### Stored records
-.-.-

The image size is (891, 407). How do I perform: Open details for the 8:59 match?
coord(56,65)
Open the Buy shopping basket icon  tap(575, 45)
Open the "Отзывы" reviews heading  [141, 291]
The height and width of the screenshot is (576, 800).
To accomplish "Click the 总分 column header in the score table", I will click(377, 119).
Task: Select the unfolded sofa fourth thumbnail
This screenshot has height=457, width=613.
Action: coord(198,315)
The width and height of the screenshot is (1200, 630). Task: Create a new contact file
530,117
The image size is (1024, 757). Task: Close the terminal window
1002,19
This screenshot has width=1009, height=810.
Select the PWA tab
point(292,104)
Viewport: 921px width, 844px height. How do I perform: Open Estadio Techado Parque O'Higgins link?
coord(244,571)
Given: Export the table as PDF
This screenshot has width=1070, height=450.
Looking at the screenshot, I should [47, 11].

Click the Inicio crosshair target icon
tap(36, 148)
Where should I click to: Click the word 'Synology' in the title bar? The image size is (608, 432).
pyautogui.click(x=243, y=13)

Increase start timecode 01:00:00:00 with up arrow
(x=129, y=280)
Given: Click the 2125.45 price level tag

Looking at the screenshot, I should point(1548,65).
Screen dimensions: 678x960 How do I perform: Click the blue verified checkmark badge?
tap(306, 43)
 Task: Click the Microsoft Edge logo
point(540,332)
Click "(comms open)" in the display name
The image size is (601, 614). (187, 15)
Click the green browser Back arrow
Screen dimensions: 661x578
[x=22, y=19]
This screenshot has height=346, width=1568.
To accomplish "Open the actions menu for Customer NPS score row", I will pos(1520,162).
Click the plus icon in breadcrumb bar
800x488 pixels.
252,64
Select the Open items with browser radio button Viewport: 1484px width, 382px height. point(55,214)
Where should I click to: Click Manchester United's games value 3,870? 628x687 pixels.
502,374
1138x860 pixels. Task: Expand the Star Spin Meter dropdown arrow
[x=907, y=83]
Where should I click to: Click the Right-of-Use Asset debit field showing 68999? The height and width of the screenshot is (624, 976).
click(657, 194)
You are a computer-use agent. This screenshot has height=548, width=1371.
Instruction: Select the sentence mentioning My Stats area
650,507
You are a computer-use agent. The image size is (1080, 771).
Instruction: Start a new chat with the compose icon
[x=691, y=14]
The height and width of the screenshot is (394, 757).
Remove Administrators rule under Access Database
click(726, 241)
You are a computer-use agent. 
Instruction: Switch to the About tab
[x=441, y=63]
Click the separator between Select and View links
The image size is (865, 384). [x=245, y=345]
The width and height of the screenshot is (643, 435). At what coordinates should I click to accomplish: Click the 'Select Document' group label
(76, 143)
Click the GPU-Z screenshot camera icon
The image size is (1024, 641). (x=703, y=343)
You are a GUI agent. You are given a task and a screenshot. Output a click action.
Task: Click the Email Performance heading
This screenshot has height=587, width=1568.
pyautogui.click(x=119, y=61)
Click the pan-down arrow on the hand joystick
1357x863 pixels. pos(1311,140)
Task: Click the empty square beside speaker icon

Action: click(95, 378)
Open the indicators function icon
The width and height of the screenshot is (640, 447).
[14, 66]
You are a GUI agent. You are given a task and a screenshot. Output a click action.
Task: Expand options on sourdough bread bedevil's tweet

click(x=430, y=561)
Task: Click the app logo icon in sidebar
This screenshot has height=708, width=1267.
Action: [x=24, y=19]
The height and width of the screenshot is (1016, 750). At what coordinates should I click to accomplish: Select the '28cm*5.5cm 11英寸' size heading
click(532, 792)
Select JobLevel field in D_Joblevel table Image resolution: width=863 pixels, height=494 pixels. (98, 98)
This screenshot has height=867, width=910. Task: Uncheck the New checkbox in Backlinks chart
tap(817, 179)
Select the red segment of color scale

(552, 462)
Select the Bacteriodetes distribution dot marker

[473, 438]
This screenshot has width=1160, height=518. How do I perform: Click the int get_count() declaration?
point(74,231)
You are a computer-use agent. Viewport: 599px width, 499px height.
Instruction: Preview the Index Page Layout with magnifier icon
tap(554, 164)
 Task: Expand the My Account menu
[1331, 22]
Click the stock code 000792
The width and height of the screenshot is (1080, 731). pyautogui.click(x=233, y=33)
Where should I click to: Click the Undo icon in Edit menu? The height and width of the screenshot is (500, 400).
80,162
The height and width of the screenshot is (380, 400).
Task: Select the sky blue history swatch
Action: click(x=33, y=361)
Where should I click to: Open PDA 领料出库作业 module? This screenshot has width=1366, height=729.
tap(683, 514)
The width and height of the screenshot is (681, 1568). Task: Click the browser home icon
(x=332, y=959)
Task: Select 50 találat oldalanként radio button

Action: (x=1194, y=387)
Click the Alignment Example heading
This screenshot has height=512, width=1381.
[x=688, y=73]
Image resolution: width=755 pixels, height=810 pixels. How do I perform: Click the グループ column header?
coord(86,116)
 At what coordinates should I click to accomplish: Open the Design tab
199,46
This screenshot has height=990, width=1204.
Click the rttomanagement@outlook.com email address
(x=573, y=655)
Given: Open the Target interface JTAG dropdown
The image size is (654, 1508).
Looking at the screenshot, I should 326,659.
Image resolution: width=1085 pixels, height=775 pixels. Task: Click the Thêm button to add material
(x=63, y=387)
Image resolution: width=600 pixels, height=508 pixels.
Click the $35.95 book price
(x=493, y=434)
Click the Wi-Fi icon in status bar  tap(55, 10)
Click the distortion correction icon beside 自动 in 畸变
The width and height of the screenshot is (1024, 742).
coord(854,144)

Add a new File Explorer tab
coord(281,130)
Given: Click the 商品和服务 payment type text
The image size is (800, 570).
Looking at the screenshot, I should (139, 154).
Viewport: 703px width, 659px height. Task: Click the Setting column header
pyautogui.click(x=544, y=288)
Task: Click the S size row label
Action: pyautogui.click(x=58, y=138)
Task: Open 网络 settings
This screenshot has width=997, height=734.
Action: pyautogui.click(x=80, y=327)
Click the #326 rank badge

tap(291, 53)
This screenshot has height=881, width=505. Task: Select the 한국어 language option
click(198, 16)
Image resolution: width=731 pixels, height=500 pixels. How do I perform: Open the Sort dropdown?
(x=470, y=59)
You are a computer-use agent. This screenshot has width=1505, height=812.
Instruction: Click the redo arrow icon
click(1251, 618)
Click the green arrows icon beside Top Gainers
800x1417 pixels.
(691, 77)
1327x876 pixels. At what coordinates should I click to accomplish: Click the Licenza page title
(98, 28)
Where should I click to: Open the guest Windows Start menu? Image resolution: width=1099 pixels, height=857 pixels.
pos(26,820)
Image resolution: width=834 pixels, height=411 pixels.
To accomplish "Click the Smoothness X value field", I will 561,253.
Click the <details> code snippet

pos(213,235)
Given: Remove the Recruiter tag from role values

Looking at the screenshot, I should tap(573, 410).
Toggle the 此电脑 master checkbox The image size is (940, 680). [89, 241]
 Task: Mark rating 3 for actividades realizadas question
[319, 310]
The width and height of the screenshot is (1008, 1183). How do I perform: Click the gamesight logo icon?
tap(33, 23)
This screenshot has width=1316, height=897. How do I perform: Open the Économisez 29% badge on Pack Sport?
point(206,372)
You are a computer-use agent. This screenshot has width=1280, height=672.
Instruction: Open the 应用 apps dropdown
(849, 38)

-.-.-

Type out the entries once more, precisely.

The image size is (891, 407). How do I perform: Open details for the 8:59 match?
coord(56,65)
Open the Buy shopping basket icon  tap(575, 45)
Open the "Отзывы" reviews heading  [141, 291]
The height and width of the screenshot is (576, 800).
To accomplish "Click the 总分 column header in the score table", I will click(377, 119).
Task: Select the unfolded sofa fourth thumbnail
This screenshot has height=457, width=613.
Action: coord(198,315)
The width and height of the screenshot is (1200, 630). Task: Create a new contact file
530,117
The image size is (1024, 757). Task: Close the terminal window
1002,19
This screenshot has width=1009, height=810.
Select the PWA tab
point(292,104)
Viewport: 921px width, 844px height. How do I perform: Open Estadio Techado Parque O'Higgins link?
coord(244,571)
Given: Export the table as PDF
This screenshot has width=1070, height=450.
Looking at the screenshot, I should [47, 11].

Click the Inicio crosshair target icon
tap(36, 148)
Where should I click to: Click the word 'Synology' in the title bar? The image size is (608, 432).
pyautogui.click(x=243, y=13)

Increase start timecode 01:00:00:00 with up arrow
(x=129, y=280)
Given: Click the 2125.45 price level tag

Looking at the screenshot, I should point(1548,65).
Screen dimensions: 678x960 How do I perform: Click the blue verified checkmark badge?
tap(306, 43)
 Task: Click the Microsoft Edge logo
point(540,332)
Click "(comms open)" in the display name
The image size is (601, 614). (187, 15)
Click the green browser Back arrow
Screen dimensions: 661x578
[x=22, y=19]
This screenshot has height=346, width=1568.
To accomplish "Open the actions menu for Customer NPS score row", I will pos(1520,162).
Click the plus icon in breadcrumb bar
800x488 pixels.
252,64
Select the Open items with browser radio button Viewport: 1484px width, 382px height. point(55,214)
Where should I click to: Click Manchester United's games value 3,870? 628x687 pixels.
502,374
1138x860 pixels. Task: Expand the Star Spin Meter dropdown arrow
[x=907, y=83]
Where should I click to: Click the Right-of-Use Asset debit field showing 68999? The height and width of the screenshot is (624, 976).
click(657, 194)
You are a computer-use agent. This screenshot has height=548, width=1371.
Instruction: Select the sentence mentioning My Stats area
650,507
You are a computer-use agent. The image size is (1080, 771).
Instruction: Start a new chat with the compose icon
[x=691, y=14]
The height and width of the screenshot is (394, 757).
Remove Administrators rule under Access Database
click(726, 241)
You are a computer-use agent. 
Instruction: Switch to the About tab
[x=441, y=63]
Click the separator between Select and View links
The image size is (865, 384). [x=245, y=345]
The width and height of the screenshot is (643, 435). At what coordinates should I click to accomplish: Click the 'Select Document' group label
(76, 143)
Click the GPU-Z screenshot camera icon
The image size is (1024, 641). (x=703, y=343)
You are a GUI agent. You are given a task and a screenshot. Output a click action.
Task: Click the Email Performance heading
This screenshot has height=587, width=1568.
pyautogui.click(x=119, y=61)
Click the pan-down arrow on the hand joystick
1357x863 pixels. pos(1311,140)
Task: Click the empty square beside speaker icon

Action: click(95, 378)
Open the indicators function icon
The width and height of the screenshot is (640, 447).
[14, 66]
You are a GUI agent. You are given a task and a screenshot. Output a click action.
Task: Expand options on sourdough bread bedevil's tweet

click(x=430, y=561)
Task: Click the app logo icon in sidebar
This screenshot has height=708, width=1267.
Action: [x=24, y=19]
The height and width of the screenshot is (1016, 750). At what coordinates should I click to accomplish: Select the '28cm*5.5cm 11英寸' size heading
click(532, 792)
Select JobLevel field in D_Joblevel table Image resolution: width=863 pixels, height=494 pixels. (98, 98)
This screenshot has height=867, width=910. Task: Uncheck the New checkbox in Backlinks chart
tap(817, 179)
Select the red segment of color scale

(552, 462)
Select the Bacteriodetes distribution dot marker

[473, 438]
This screenshot has width=1160, height=518. How do I perform: Click the int get_count() declaration?
point(74,231)
You are a computer-use agent. Viewport: 599px width, 499px height.
Instruction: Preview the Index Page Layout with magnifier icon
tap(554, 164)
 Task: Expand the My Account menu
[1331, 22]
Click the stock code 000792
The width and height of the screenshot is (1080, 731). pyautogui.click(x=233, y=33)
Where should I click to: Click the Undo icon in Edit menu? The height and width of the screenshot is (500, 400).
80,162
The height and width of the screenshot is (380, 400).
Task: Select the sky blue history swatch
Action: click(x=33, y=361)
Where should I click to: Open PDA 领料出库作业 module? This screenshot has width=1366, height=729.
tap(683, 514)
The width and height of the screenshot is (681, 1568). Task: Click the browser home icon
(x=332, y=959)
Task: Select 50 találat oldalanként radio button

Action: (x=1194, y=387)
Click the Alignment Example heading
This screenshot has height=512, width=1381.
[x=688, y=73]
Image resolution: width=755 pixels, height=810 pixels. How do I perform: Click the グループ column header?
coord(86,116)
 At what coordinates should I click to accomplish: Open the Design tab
199,46
This screenshot has height=990, width=1204.
Click the rttomanagement@outlook.com email address
(x=573, y=655)
Given: Open the Target interface JTAG dropdown
The image size is (654, 1508).
Looking at the screenshot, I should 326,659.
Image resolution: width=1085 pixels, height=775 pixels. Task: Click the Thêm button to add material
(x=63, y=387)
Image resolution: width=600 pixels, height=508 pixels.
Click the $35.95 book price
(x=493, y=434)
Click the Wi-Fi icon in status bar  tap(55, 10)
Click the distortion correction icon beside 自动 in 畸变
The width and height of the screenshot is (1024, 742).
coord(854,144)

Add a new File Explorer tab
coord(281,130)
Given: Click the 商品和服务 payment type text
The image size is (800, 570).
Looking at the screenshot, I should (139, 154).
Viewport: 703px width, 659px height. Task: Click the Setting column header
pyautogui.click(x=544, y=288)
Task: Click the S size row label
Action: pyautogui.click(x=58, y=138)
Task: Open 网络 settings
This screenshot has width=997, height=734.
Action: pyautogui.click(x=80, y=327)
Click the #326 rank badge

tap(291, 53)
This screenshot has height=881, width=505. Task: Select the 한국어 language option
click(198, 16)
Image resolution: width=731 pixels, height=500 pixels. How do I perform: Open the Sort dropdown?
(x=470, y=59)
You are a computer-use agent. This screenshot has width=1505, height=812.
Instruction: Click the redo arrow icon
click(1251, 618)
Click the green arrows icon beside Top Gainers
800x1417 pixels.
(691, 77)
1327x876 pixels. At what coordinates should I click to accomplish: Click the Licenza page title
(98, 28)
Where should I click to: Open the guest Windows Start menu? Image resolution: width=1099 pixels, height=857 pixels.
pos(26,820)
Image resolution: width=834 pixels, height=411 pixels.
To accomplish "Click the Smoothness X value field", I will 561,253.
Click the <details> code snippet

pos(213,235)
Given: Remove the Recruiter tag from role values

Looking at the screenshot, I should tap(573, 410).
Toggle the 此电脑 master checkbox The image size is (940, 680). [89, 241]
 Task: Mark rating 3 for actividades realizadas question
[319, 310]
The width and height of the screenshot is (1008, 1183). How do I perform: Click the gamesight logo icon?
tap(33, 23)
This screenshot has width=1316, height=897. How do I perform: Open the Économisez 29% badge on Pack Sport?
point(206,372)
You are a computer-use agent. This screenshot has width=1280, height=672.
Instruction: Open the 应用 apps dropdown
(849, 38)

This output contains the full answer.